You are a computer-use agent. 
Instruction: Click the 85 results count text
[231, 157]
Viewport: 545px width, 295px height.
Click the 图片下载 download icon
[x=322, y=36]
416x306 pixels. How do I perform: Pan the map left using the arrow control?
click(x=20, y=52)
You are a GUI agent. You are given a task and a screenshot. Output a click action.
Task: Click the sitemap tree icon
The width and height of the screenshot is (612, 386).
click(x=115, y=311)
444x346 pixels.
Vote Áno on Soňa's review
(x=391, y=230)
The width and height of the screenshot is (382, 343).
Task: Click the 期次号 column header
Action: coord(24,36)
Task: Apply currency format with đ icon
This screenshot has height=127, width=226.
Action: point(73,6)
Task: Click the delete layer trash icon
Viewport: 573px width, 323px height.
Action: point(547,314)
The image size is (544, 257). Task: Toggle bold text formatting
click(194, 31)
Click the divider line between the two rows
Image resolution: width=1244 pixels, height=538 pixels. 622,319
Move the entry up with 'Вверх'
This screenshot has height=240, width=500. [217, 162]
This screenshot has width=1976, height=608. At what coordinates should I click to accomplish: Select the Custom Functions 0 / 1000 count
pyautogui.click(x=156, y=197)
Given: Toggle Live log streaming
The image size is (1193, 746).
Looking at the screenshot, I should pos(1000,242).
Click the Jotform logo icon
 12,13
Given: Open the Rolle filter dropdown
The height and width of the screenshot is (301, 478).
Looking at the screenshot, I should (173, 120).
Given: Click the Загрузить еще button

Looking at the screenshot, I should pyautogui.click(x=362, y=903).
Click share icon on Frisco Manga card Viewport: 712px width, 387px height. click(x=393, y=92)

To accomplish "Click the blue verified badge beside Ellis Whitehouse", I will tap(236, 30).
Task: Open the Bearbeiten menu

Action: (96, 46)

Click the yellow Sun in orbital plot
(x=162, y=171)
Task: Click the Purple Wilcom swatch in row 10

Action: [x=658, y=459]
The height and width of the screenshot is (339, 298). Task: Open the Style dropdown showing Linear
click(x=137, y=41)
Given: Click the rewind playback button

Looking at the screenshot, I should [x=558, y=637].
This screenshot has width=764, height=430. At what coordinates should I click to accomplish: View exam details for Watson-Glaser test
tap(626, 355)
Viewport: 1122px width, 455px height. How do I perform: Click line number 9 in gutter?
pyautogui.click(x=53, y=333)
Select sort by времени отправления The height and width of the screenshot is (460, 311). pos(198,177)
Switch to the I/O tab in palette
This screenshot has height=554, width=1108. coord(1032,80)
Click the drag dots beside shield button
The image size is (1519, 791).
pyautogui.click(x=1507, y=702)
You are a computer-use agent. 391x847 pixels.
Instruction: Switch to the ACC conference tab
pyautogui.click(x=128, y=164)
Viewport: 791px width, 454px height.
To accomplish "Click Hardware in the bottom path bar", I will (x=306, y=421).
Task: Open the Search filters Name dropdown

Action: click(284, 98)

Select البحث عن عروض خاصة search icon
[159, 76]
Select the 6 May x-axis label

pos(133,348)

__What is required__.
Exactly as they are written, print the entries again.

__Answer area__.
You are a computer-use agent. 
Instruction: Click the 85 results count text
[231, 157]
Viewport: 545px width, 295px height.
Click the 图片下载 download icon
[x=322, y=36]
416x306 pixels. How do I perform: Pan the map left using the arrow control?
click(x=20, y=52)
You are a GUI agent. You are given a task and a screenshot. Output a click action.
Task: Click the sitemap tree icon
The width and height of the screenshot is (612, 386).
click(x=115, y=311)
444x346 pixels.
Vote Áno on Soňa's review
(x=391, y=230)
The width and height of the screenshot is (382, 343).
Task: Click the 期次号 column header
Action: coord(24,36)
Task: Apply currency format with đ icon
This screenshot has height=127, width=226.
Action: point(73,6)
Task: Click the delete layer trash icon
Viewport: 573px width, 323px height.
Action: point(547,314)
The image size is (544, 257). Task: Toggle bold text formatting
click(194, 31)
Click the divider line between the two rows
Image resolution: width=1244 pixels, height=538 pixels. 622,319
Move the entry up with 'Вверх'
This screenshot has height=240, width=500. [217, 162]
This screenshot has width=1976, height=608. At what coordinates should I click to accomplish: Select the Custom Functions 0 / 1000 count
pyautogui.click(x=156, y=197)
Given: Toggle Live log streaming
The image size is (1193, 746).
Looking at the screenshot, I should pos(1000,242).
Click the Jotform logo icon
 12,13
Given: Open the Rolle filter dropdown
The height and width of the screenshot is (301, 478).
Looking at the screenshot, I should (173, 120).
Given: Click the Загрузить еще button

Looking at the screenshot, I should pyautogui.click(x=362, y=903).
Click share icon on Frisco Manga card Viewport: 712px width, 387px height. click(x=393, y=92)

To accomplish "Click the blue verified badge beside Ellis Whitehouse", I will tap(236, 30).
Task: Open the Bearbeiten menu

Action: (96, 46)

Click the yellow Sun in orbital plot
(x=162, y=171)
Task: Click the Purple Wilcom swatch in row 10

Action: [x=658, y=459]
The height and width of the screenshot is (339, 298). Task: Open the Style dropdown showing Linear
click(x=137, y=41)
Given: Click the rewind playback button

Looking at the screenshot, I should [x=558, y=637].
This screenshot has width=764, height=430. At what coordinates should I click to accomplish: View exam details for Watson-Glaser test
tap(626, 355)
Viewport: 1122px width, 455px height. How do I perform: Click line number 9 in gutter?
pyautogui.click(x=53, y=333)
Select sort by времени отправления The height and width of the screenshot is (460, 311). pos(198,177)
Switch to the I/O tab in palette
This screenshot has height=554, width=1108. coord(1032,80)
Click the drag dots beside shield button
The image size is (1519, 791).
pyautogui.click(x=1507, y=702)
You are a computer-use agent. 391x847 pixels.
Instruction: Switch to the ACC conference tab
pyautogui.click(x=128, y=164)
Viewport: 791px width, 454px height.
To accomplish "Click Hardware in the bottom path bar", I will (x=306, y=421).
Task: Open the Search filters Name dropdown

Action: click(284, 98)

Select البحث عن عروض خاصة search icon
[159, 76]
Select the 6 May x-axis label

pos(133,348)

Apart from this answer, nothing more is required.